I am an architect in Hong Kong with a travel and design blog I founded six years ago, and run in my spare time. I am completely immersed in this city’s culture, having lived here for 11 years now. However, I am still rooted strongly in my Filipino identity.
I was born in Manila, and I lived there until I was eight. This was in the mid-1980s, which was a politically turbulent period in the Philippines that ended with the People Power Revolution ousting former president Ferdinand Marcos. Many families decided to emigrate at this time, and my family ended up in America. My mother wanted stability and a rock-solid education for her children, so we soon found ourselves in Texas.
After I earned my Master of Science degree in Advanced Architectural Design from Columbia University in 2005, I decided to live in Asia and reconnect with my roots. That was three years before the Beijing Olympics, and I felt that there would be many opportunities waiting for me throughout China.
I ended up living in Hong Kong, where you can meet so many different people from all walks of life. However, it’s also so transitory and things moves so fast here that years and friends go by in a blink of an eye. The energy in Hong Kong ebbs and flows – it’s never constant, but that’s how I like it.

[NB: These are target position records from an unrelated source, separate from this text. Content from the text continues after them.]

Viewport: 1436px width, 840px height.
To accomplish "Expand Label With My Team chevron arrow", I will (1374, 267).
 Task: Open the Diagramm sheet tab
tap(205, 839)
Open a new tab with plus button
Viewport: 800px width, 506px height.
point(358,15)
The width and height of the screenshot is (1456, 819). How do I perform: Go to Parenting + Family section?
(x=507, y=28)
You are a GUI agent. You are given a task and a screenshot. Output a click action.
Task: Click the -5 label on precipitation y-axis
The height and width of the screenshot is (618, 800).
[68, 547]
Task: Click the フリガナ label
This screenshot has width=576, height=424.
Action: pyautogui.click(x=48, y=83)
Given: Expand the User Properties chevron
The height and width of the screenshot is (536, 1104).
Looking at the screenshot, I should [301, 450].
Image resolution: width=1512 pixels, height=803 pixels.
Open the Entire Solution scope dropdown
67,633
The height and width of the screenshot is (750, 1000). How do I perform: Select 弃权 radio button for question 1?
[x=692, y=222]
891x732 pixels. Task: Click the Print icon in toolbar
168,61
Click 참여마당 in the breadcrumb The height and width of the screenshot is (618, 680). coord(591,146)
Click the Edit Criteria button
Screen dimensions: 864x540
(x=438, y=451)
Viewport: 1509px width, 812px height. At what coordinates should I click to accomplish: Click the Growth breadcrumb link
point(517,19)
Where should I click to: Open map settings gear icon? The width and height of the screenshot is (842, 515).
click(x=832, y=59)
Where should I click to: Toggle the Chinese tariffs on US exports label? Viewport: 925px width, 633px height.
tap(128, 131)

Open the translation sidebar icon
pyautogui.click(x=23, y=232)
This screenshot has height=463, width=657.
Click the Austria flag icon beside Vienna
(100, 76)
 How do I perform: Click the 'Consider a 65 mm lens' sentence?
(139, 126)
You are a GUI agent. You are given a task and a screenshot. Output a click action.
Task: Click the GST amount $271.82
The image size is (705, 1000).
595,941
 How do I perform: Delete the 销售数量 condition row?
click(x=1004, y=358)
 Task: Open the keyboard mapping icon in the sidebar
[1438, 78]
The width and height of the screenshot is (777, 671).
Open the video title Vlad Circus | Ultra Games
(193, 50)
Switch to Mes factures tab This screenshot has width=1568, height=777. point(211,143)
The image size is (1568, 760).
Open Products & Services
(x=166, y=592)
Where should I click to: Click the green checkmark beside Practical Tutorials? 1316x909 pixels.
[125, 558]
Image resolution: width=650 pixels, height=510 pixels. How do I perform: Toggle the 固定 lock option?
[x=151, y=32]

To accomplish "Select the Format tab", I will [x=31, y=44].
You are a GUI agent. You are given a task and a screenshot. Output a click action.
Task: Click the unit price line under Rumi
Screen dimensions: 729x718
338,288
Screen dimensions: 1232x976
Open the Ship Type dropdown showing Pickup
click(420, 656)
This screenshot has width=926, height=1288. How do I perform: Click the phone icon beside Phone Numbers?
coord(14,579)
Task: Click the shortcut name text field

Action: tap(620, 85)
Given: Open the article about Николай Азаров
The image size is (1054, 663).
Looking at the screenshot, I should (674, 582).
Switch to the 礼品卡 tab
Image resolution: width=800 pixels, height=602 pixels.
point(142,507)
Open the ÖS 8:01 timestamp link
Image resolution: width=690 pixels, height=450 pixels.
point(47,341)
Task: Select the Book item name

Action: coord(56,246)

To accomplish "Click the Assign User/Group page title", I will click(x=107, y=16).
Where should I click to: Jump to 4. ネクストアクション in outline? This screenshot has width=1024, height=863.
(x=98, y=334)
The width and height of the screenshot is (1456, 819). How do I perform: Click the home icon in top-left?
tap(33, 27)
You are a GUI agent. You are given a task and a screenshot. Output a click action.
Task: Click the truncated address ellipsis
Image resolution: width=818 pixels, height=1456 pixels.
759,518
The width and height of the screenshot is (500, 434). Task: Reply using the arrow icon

I spent my first 10 years here working for various corporate architecture firms. My life was contained in glass towers, elevators and steel – it was ironic being an architect and having a somewhat detached relationship with the city.
I soon realized that when you are designing for a city, you should be a part of it – that way, you gain a deeper and more intimate understanding of the environment. That’s why, since I let go of the corporate world early last year to set up my own consultancy – which I named JJA/Bespoke Architecture – I’ve been spending less time in the office so I can go and be a part of the city, designing while I’m in coffee shops and drawing inspiration from the outdoors. People, sunlight, textures, patterns, sound, music – I capture these with my camera or phone and then blog about them on Wanderlister+.
I am fortunate that a culture of hot-desking means I can work from anywhere. My clients are in Hong Kong and Manila, and by not having a fixed desk, this allows me the perk of regularly traveling to, and designing for, two dynamic cities. Even though I haven’t lived in Manila for some time, it’s still a very familiar city. Everything is the same in a spiritual and a sensory way, though architecturally a lot has changed due to modernization.
On the other hand, Hong Kong is still the glitziest city in Asia. It’s also very creative – we have festivals like Clockenflap and Art Basel, and with the Tai Kwun Centre for heritage and art, and with the M+ museum for visual culture set to open soon, there are even more reasons for culture lovers to visit.
I start my day with a cup of coffee and avocado on toast at Elephant Grounds Coffee (8 Wing Fung St, Wan Chai) in the Star Street Precinct, which I designed. It’s airy and relaxed, so it’s a great place to catch up on the news, read a book, do a few sketches or meet up with friends before a morning walk.
I continue my morning with a one-hour walk along the Peak Circle Walk (Victoria Peak) – Hong Kong Island’s highest point, with 360-degree views of the city. It’s a great place for meditation. I like to take long pauses at a bench overlooking the city’s green landscapes and modern architecture, and getting a greater and higher perspective – literally! If I’m in a hurry, I take the speedy Peak Tram (Victoria Peak) back down.
I like to get a haircut and shave on Saturday mornings at The Mandarin Barber (5 Connaught Rd Central, Central). These old guys may not give you the edgiest and fanciest of looks, but they do a great classic haircut at a low price, and with unbelievably fantastic service.